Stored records
....
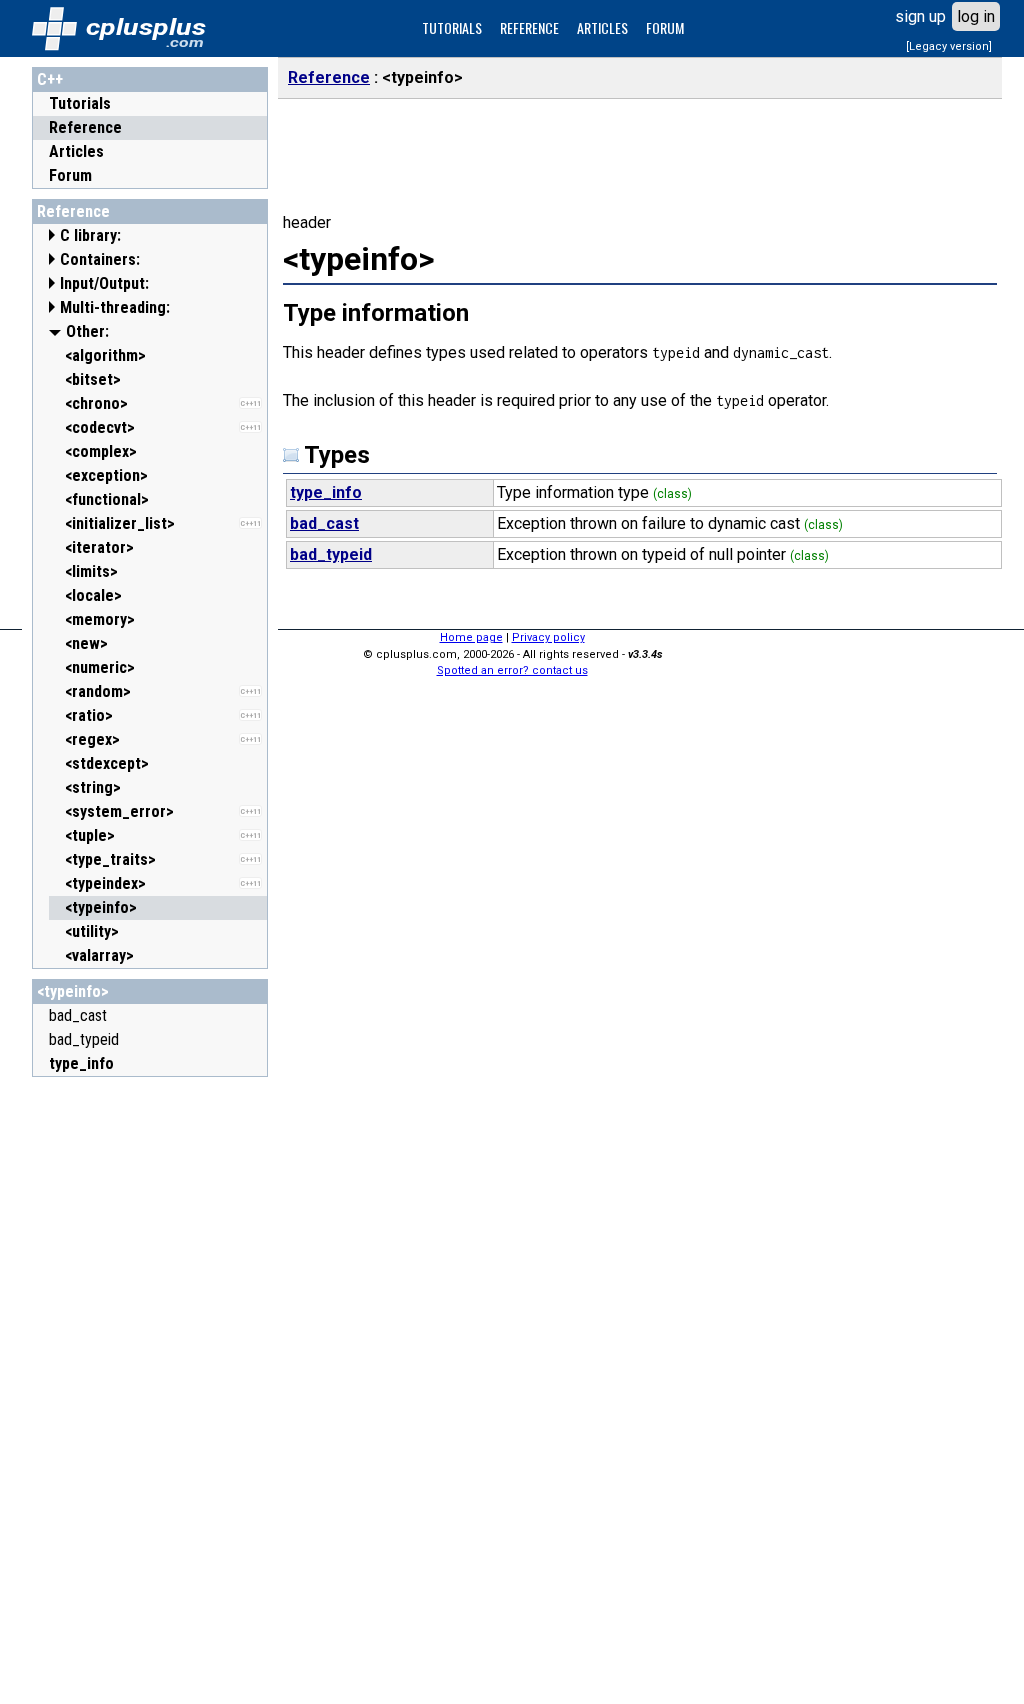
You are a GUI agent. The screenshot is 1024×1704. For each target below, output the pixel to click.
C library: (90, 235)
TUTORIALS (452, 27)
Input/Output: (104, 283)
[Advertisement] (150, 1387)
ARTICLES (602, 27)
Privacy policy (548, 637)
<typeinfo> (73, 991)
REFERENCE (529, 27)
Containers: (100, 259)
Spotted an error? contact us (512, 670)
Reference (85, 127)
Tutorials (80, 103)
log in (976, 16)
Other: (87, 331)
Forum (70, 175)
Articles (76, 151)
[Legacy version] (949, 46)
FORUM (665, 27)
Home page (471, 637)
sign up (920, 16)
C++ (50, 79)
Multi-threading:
....
## WHAT IS REQUIRED
Find the line that contains "[Advertisement] (150, 1387)" in the data above. Reproduce it and every later line exactly, through the last one.

## EXERCISE RESPONSE
[Advertisement] (150, 1387)
ARTICLES (602, 27)
Privacy policy (548, 637)
<typeinfo> (73, 991)
REFERENCE (529, 27)
Containers: (100, 259)
Spotted an error? contact us (512, 670)
Reference (85, 127)
Tutorials (80, 103)
log in (976, 16)
Other: (87, 331)
Forum (70, 175)
Articles (76, 151)
[Legacy version] (949, 46)
FORUM (665, 27)
Home page (471, 637)
sign up (920, 16)
C++ (50, 79)
Multi-threading:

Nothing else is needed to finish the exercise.